Pemandangan yang buruk akibat sampah plastik dan sejenisnya juga memberi dampak tidak baik terhadap kesehatan. Sampah-sampah ini berpengaruh langsung kepada kesehatan manusia dan keberlangsungan mahluk lain disekitarnya. Demikian juga makanan kemasan yang dikonsumi dapat mengganggu kesehatan manusia karena di dalamnya mengandung zat pengawet.
Tentang estetika lingkungan di kota ini, kita dapat melihat dan merasakan situasi sepanjang jalan dari bandara udara El Tari sampai bundaran Tirosa. Di sana banyak sampah berserakan. Sampah itu berasal entah itu dari mereka yang melintasi jalan atau mereka yang sedang berolahraga. Lebih buruk lagi mereka yang sengaja membuang sampah disepanjang jalan ini.
Persoalan sampah di kota ini memang tidak pernah akan habis apabila, seluruh elemen masyarakat tidak menyadari pentingnya menjaga estetika lingkungan yang tentunya akan berdampak pada kesehatan warganya.
Dilematika estetika lingkungan itu juga cukup dipengaruhi oleh penataan letak tong sampah.

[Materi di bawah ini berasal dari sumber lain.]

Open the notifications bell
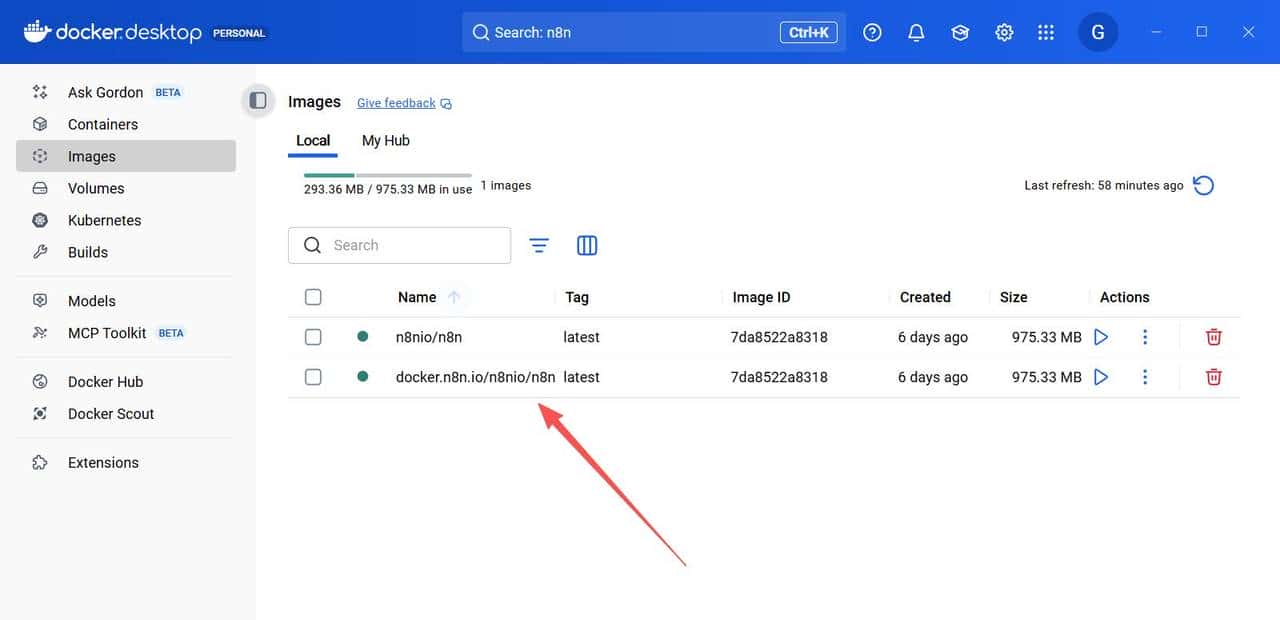The image size is (1280, 620). (x=916, y=32)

Penataannya tidak memperhatikan estetika lingkungan dan tidak memberi kesadaran aksi menjaga kebersihan.
Ruang hijau sepanjang trotoar yang telah dibangun dengan anggaran yang tinggi tidak ditata untuk memberi kesan estetik dan kesadaran terhadap aksi. Ruang hijau yang ditumbuhi pohon gamal itu diresepsi sebagai tempat untuk membuang sampah.
Padahal, jika sepanjang ruas jalan ini ditata dengan baik, dibuatkan taman, maka setiap orang yang melintasinya enggan membuang sampah sembarangan. Bahkan dapat menimbulkan aksi pembersihan sampah secara spontanitas, tidak harus menunggu hari sampah sedunia.
Dilema estetika lingkungan dihadapkan paling tidak pada dua persoalan utama yaitu, pertama, ketergantungan pada pembangunan yang bersumber dari industry penyumbang sampah. Kedua, kesehatan lingkungan akibat penataan ruang yang tidak estetik. (*)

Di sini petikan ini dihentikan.